* **Task goal**:
Reproduce exactly the run of lines that begins with the one containing "Task: Open the" and ends with the last line of the records, omitting pictures.

* **Dataset records**:
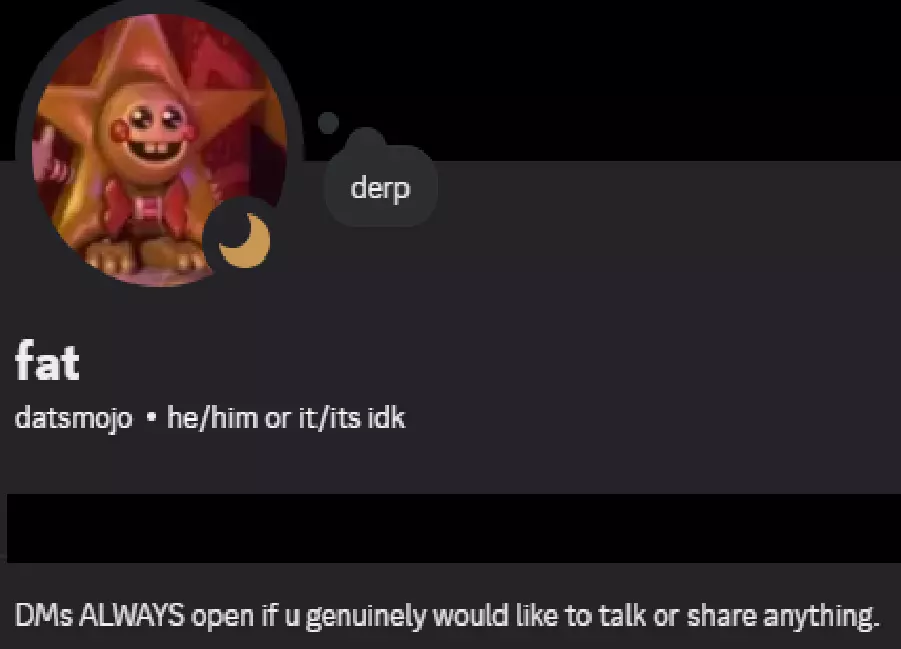Click the small thought-bubble dot beside avatar

328,122
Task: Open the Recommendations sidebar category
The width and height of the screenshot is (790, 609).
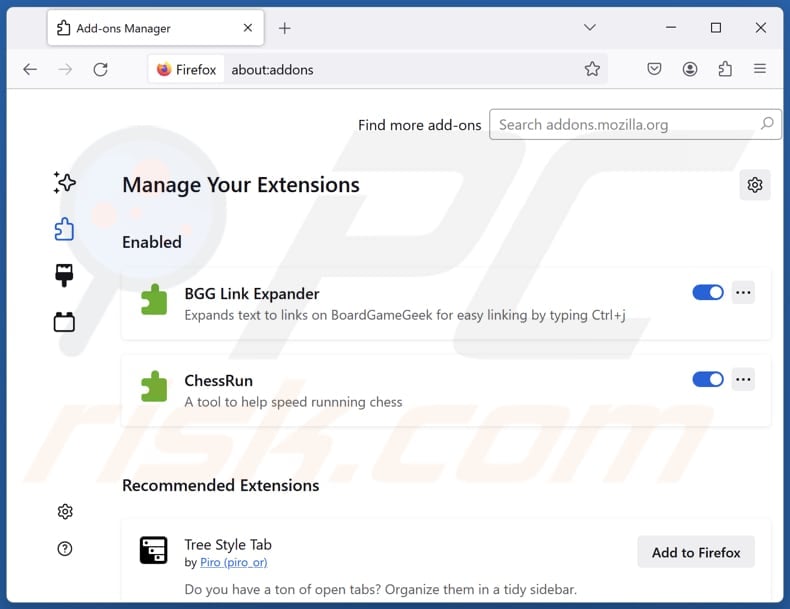Action: click(65, 182)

* **Solution below**:
Task: Open the Recommendations sidebar category
The width and height of the screenshot is (790, 609).
Action: click(65, 182)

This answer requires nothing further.